→ **Goal of the exercise**
In the records, change "screenshot" to "image" and leave every other part unchanged. Leave the pictures out of your answer.
──────── Data provided ────────
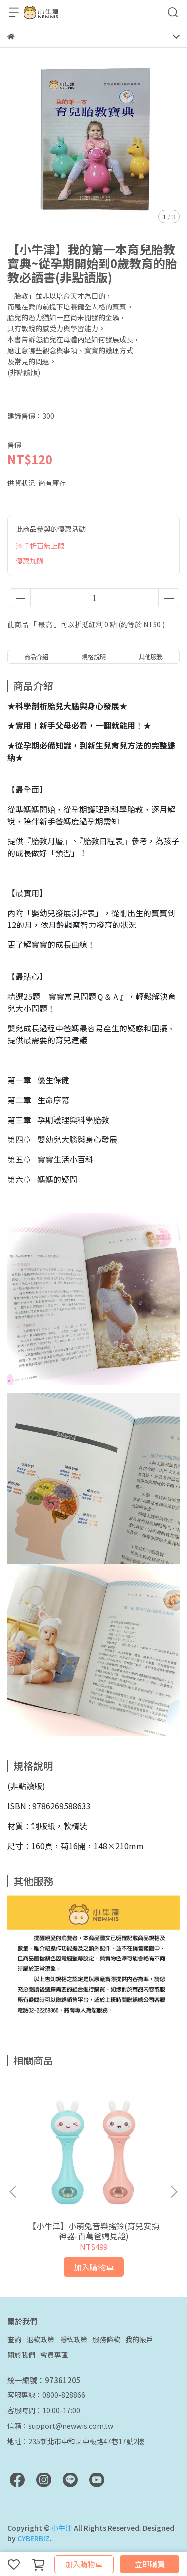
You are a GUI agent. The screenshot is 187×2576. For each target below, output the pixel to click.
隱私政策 (73, 2339)
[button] (174, 2192)
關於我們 (21, 2355)
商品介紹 (36, 656)
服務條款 (106, 2339)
────────
→ **Result for this task**
You are a GUI agent. The image is 187×2576. For each target below, output the pixel to click.
隱私政策 (73, 2339)
[button] (174, 2192)
關於我們 (21, 2355)
商品介紹 (36, 656)
服務條款 (106, 2339)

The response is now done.